Default Image

One Life Course Week Five: What We Owe Each Other

Central London Humanists

14th May 2021 - 3 min read

On Thursday 13 of May we held the fifth session of the One Life Course that Central London Humanists are running on Zoom which draws from Humanists UK’s One Life Introduction to Humanism course. In session five we delved into the part that the Universal Declaration of Human Rights plays in improving the well-being of the peoples of the world whilst protecting the planet's ecology. The two are very much linked because without a healthy habitable planet to live on, human rights become irrelevant.

During the session, the presenter spoke about the United Nations Sustainable Development Goals to which participants generally agreed. Some said that they would have possibly added happiness, although recognising that this could be achieved by attaining the other goals. Some discussion groups noted that government and religious action and inaction was perpetuating poverty. The Nomadland film was cited as showing that happiness could be achieved while having less, but this would not appeal to everyone.

Other groups focused on reducing inequalities because they underpinned all other goals. Via education, small business loans, universal income and medical care we could create a foundation from which to move out of inequality and poverty. Particularly for women.
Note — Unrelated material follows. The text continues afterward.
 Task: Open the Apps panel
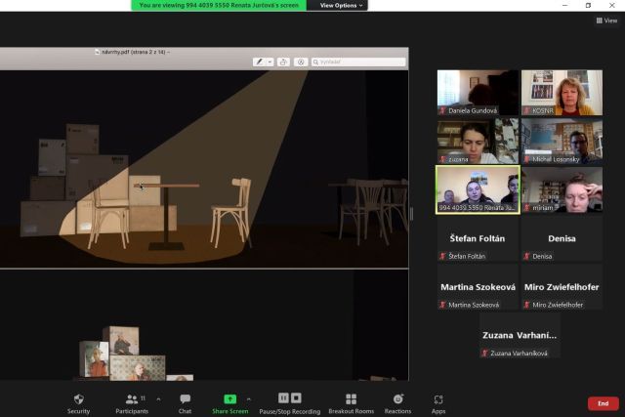pyautogui.click(x=438, y=403)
Some participants noted that the wealthy need to understand that they also benefit from a more equal world in terms of geo-political stability, less aggression and crime.
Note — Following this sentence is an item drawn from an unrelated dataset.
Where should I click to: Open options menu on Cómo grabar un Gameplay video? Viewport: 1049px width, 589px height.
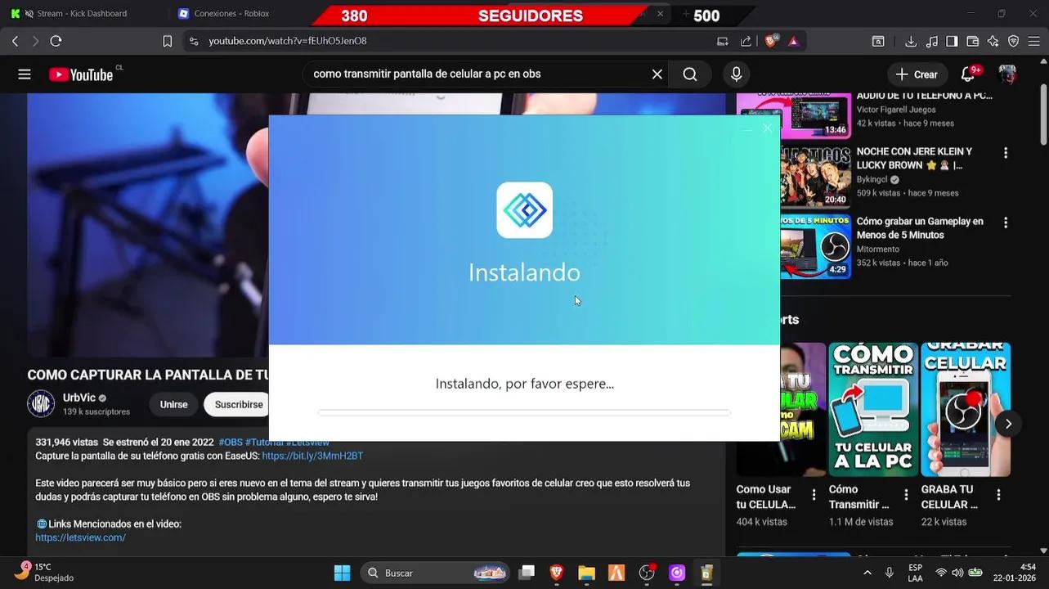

During the second part of the session, some participants agreed that poorer countries were likely to disproportionately bear the impact of climate change because they are less able to protect themselves from flooding, drought and extreme weather. It was also noted that minerals mined in Africa would go to the highest bidders with little or no benefit to the wider population of those countries.
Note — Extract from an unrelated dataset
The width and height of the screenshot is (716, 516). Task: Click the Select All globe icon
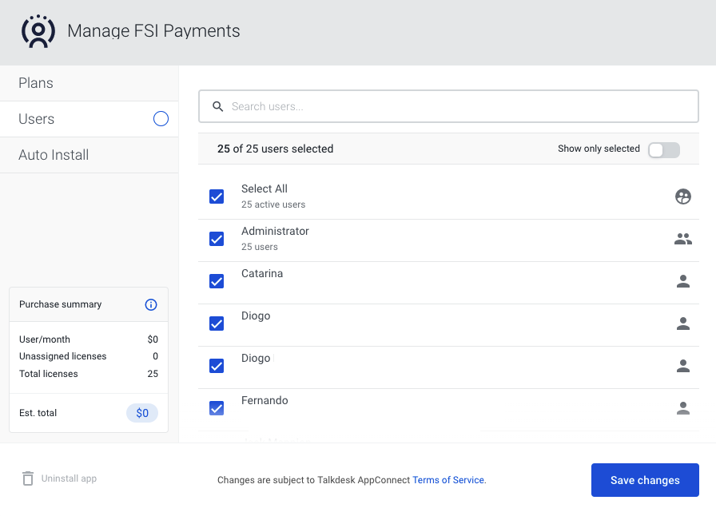pos(682,196)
Climate change negatively impacts mostly poorer countries and poorer groups in richer countries and these people tend to be non-white, however, activity causing climate change is predominantly economic in motivation. Unfortunately, a group said, money used to mitigate the effects of climate change such as flooding and extreme weather damage is often given to the wealthy (i.e. holiday resort infrastructure, high priced residential developments) and this leads to social/racial injustice.

Excellent presentation by Lola. Some attendees expressed that the talk was well structured with very interesting presentation and discussion. One participant said that they particularly liked what Lola said towards the end: during lockdown, she had learnt so much about nature and how this awareness made her rethink her approach to sustainability.